Report Blames Company, MSHA for Sago Blast

March 16, 2007
A new report on the January 2006 Sago Mine disaster claims that the tragedy “could have been prevented” and blames the mine company and regulators for making a “series of bad decisions” that caused the deaths of 12 coal miners.

The United Mine Workers of America (UMWA) assert in the report that if the International Coal Group (ICG) had put safety ahead of profits and if MSHA had followed “the mandates established by Congress in the 1969 Coal Act and the Federal Mine Safety and Health Act of 1977, all 12 of the trapped miners would have survived.”

Some of the mandates referenced in the report include building “explosion-proof seals or bulkheads” and installing properly equipped emergency shelters.

“Twelve men are dead today who should not be,” UMWA International President Cecil Roberts said, claiming that some of the bad decisions made were done weeks before and hours after the explosion.

Report Questions Lightning Theory

The report questions a theory proposed by ICG and MSHA that the mine explosion could have been caused by lightning, asserting that “there is no evidence that lightning striking the ground near a mining operation has ever traveled into the underground area of a mine without the presence of a conduit from the surface of the mine, and then caused an ignition or explosion of gas or dust.”

Rather, the report determined that a more likely cause of the explosion was “frictional activity from the mine roof” that led to a mixture of air and methane being ignited in the sealed area of the mine.

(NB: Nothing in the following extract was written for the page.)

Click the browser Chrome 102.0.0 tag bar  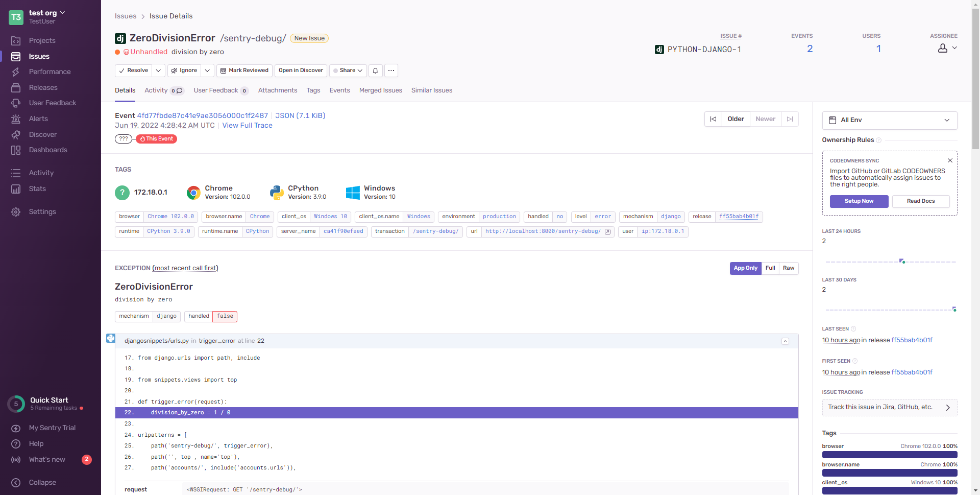point(889,454)
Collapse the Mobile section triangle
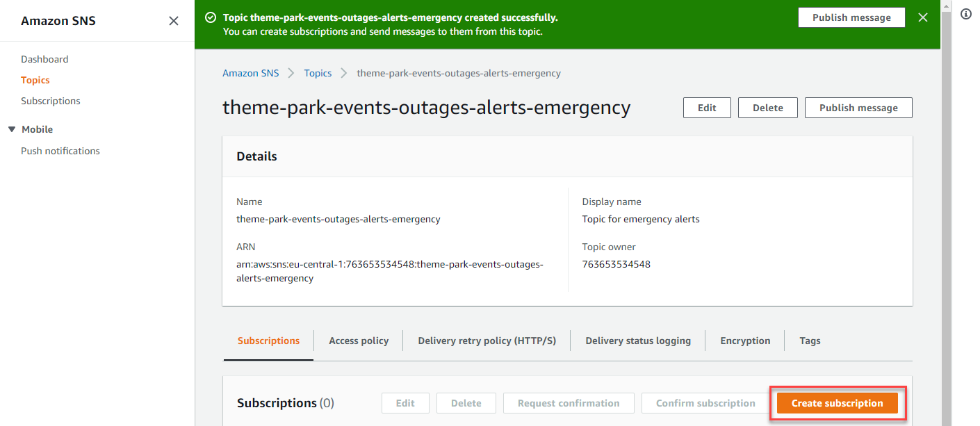The height and width of the screenshot is (426, 980). pyautogui.click(x=12, y=129)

The report criticizes ICG for the delayed arrival of the rescue teams, not having outfitted the miners with tracking devices and not having published the first rescue plan until approximately 7 hours after the explosion.

AFL-CIO President John Sweeney applauded the report's release, pronouncing that the report “confirms the deaths on Jan. 2, 2006, were unnecessary and totally preventable.”

ICG Refutes Report

ICG called the report nothing more than “a political grandstanding” to advance UMWA's “political and organizing agenda.”

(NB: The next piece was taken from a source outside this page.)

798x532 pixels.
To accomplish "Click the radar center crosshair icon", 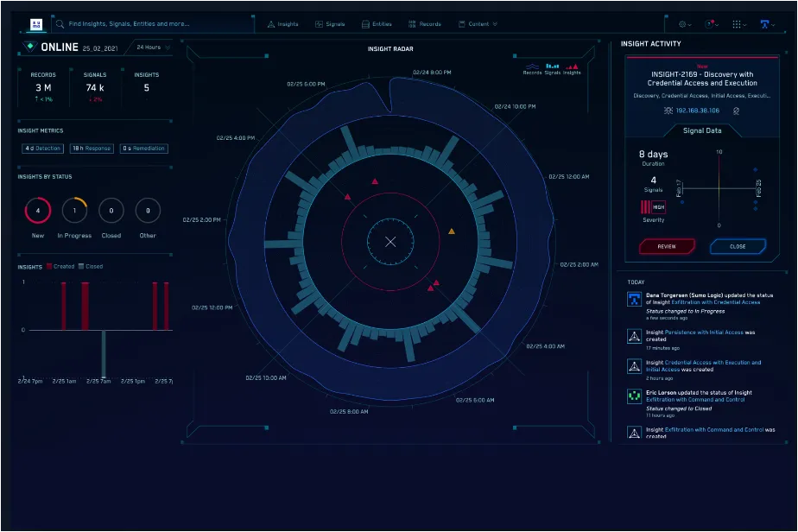I will (390, 241).
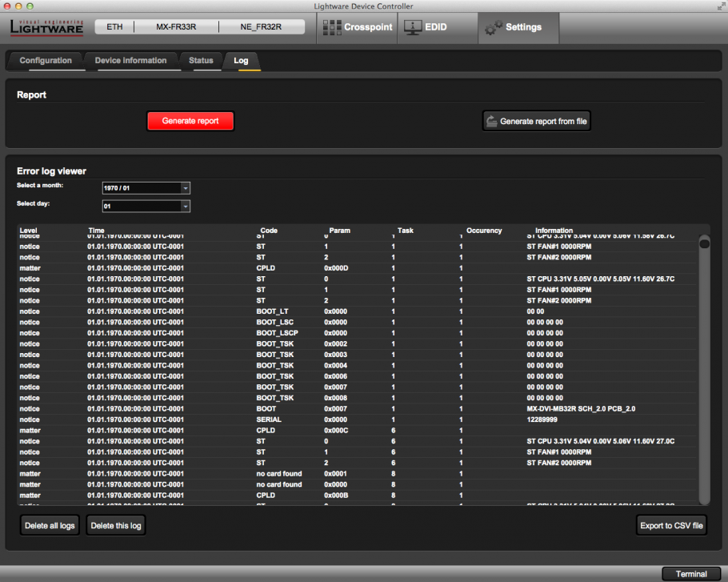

“The UMWA has rolled out this so-called report with its usual bombast,” CEO Ben Hatfield said. “However, upon closer review, the report is simply a propaganda piece designed to criticize and undermine the state and federal mine regulators and ICG, whose miners continue to work union-free."

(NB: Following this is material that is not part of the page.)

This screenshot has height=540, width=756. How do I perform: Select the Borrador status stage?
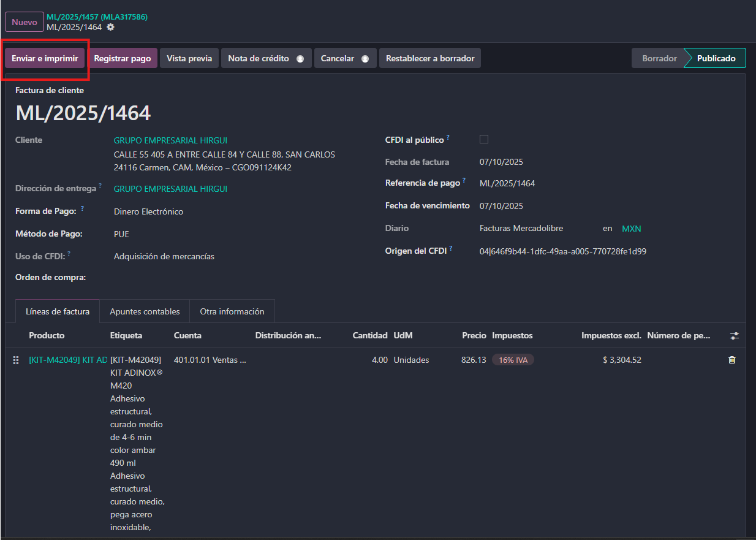coord(659,58)
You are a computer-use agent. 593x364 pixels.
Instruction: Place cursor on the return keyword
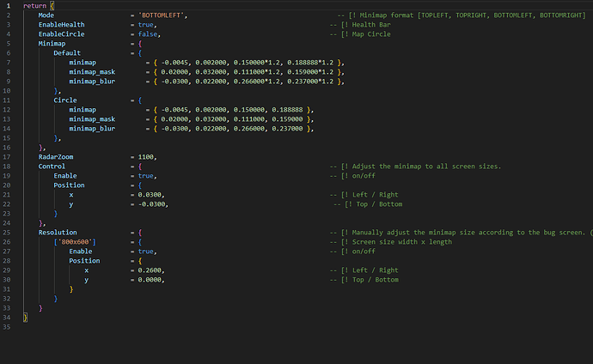pyautogui.click(x=34, y=7)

According to ICG, independent investigations led by J. Davitt McAteer – special advisor to West Virginia Gov. Joe Manchin and former MSHA head – concluded that the explosion was caused by a lightning strike that ignited methane gas.

The mining company also refuted the union's allegations that the mine rescue teams did not respond in time and that they were not allowed to enter the mine until “complex gas tending analyses” indicated that the risk of a secondary explosion had been eliminated.

UMWA maintains that there was no conduit present at the mine that could have conducted the energy from a lightning strike to the sealed area. But Roberts said that this information, although important, is not the sole reason why the miners perished.

“ ... The fact is that the conditions at the mine of the time of the ignition caused the 12 tragic deaths,” Roberts said. “This tragedy was preventable and should have never occurred.”